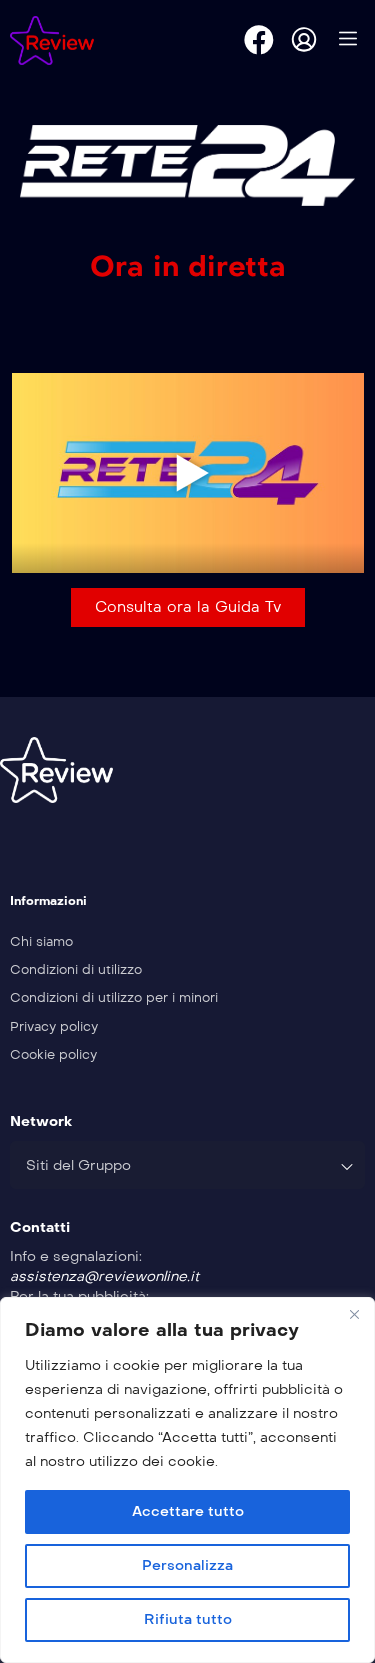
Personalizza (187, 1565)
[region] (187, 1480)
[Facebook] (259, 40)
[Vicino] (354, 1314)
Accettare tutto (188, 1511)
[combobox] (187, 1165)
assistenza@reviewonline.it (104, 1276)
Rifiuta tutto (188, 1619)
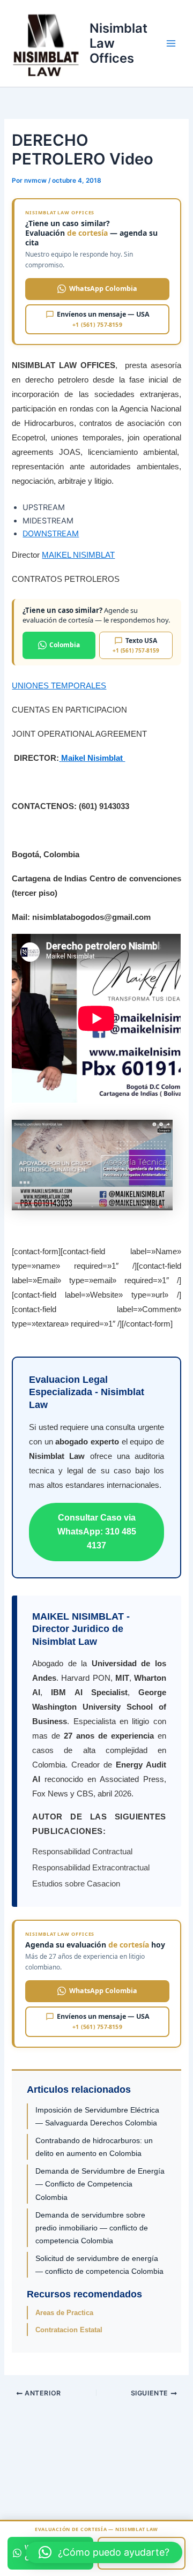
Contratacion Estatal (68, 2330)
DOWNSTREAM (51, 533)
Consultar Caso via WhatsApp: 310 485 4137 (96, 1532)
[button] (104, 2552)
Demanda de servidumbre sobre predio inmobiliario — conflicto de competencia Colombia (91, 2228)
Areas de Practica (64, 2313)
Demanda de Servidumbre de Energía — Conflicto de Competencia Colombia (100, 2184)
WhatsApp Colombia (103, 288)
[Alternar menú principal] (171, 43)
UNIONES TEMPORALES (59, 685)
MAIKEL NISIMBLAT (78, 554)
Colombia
*-*-*
● WORK ORDER: Check every line above for the word "WhatsApp" and copy those that have it.

● ANSWER SPACE:
Consultar Caso via WhatsApp: 310 485 4137 (96, 1532)
WhatsApp Colombia (103, 288)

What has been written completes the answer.